WORK TO DO
List every line in the records below that contains the word "Click".

MATERIAL FOR THIS TASK
** start **

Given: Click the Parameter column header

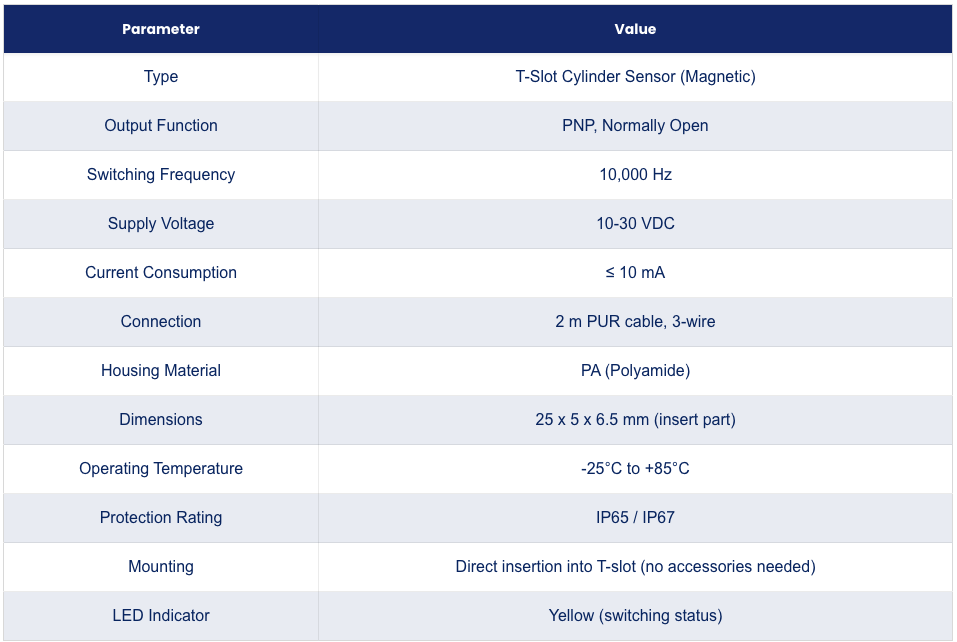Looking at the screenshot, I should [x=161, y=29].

** end **
** start **

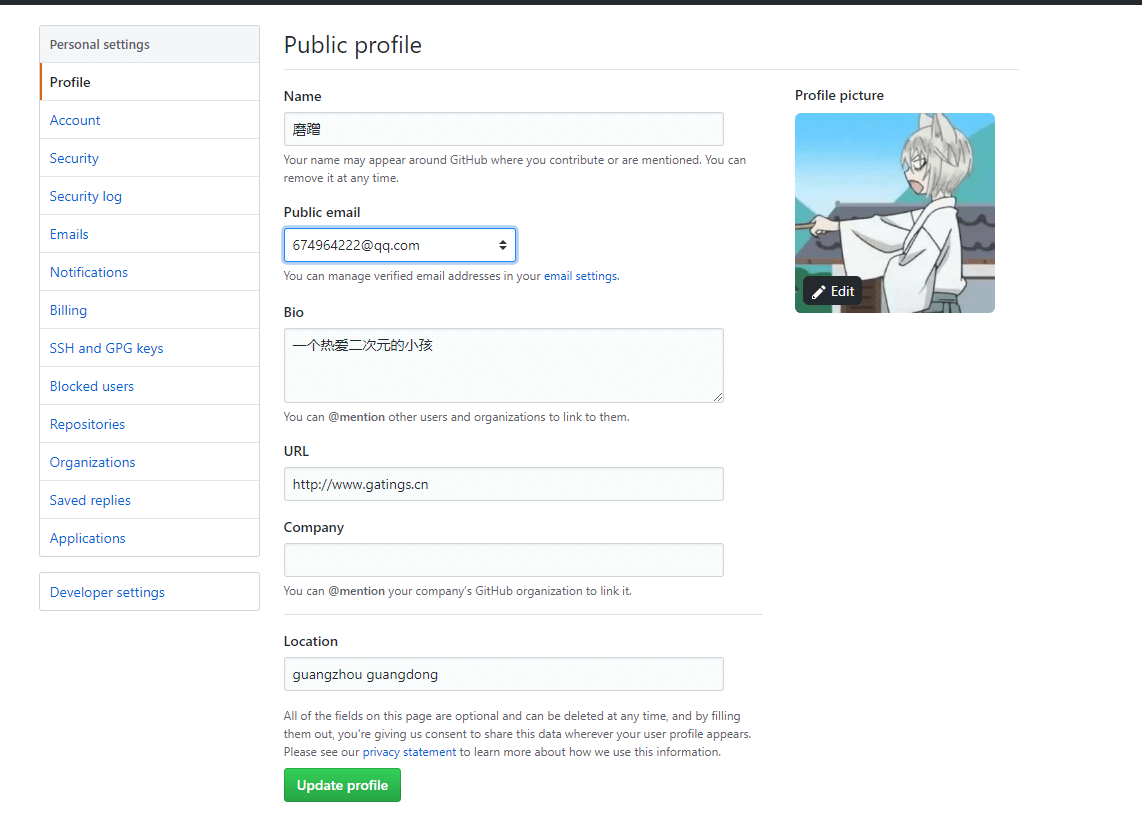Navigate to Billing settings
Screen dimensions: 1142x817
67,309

** end **
** start **

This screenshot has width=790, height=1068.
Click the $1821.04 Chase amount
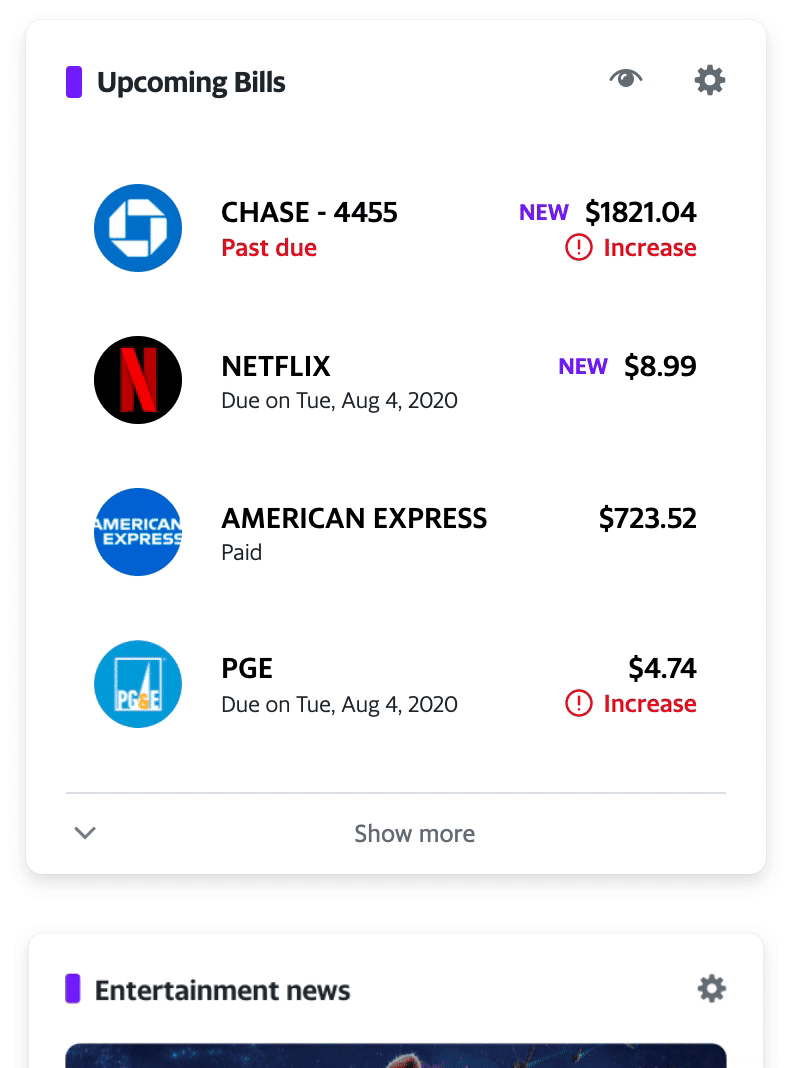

** end **

RESULT
Given: Click the Parameter column header
Click the $1821.04 Chase amount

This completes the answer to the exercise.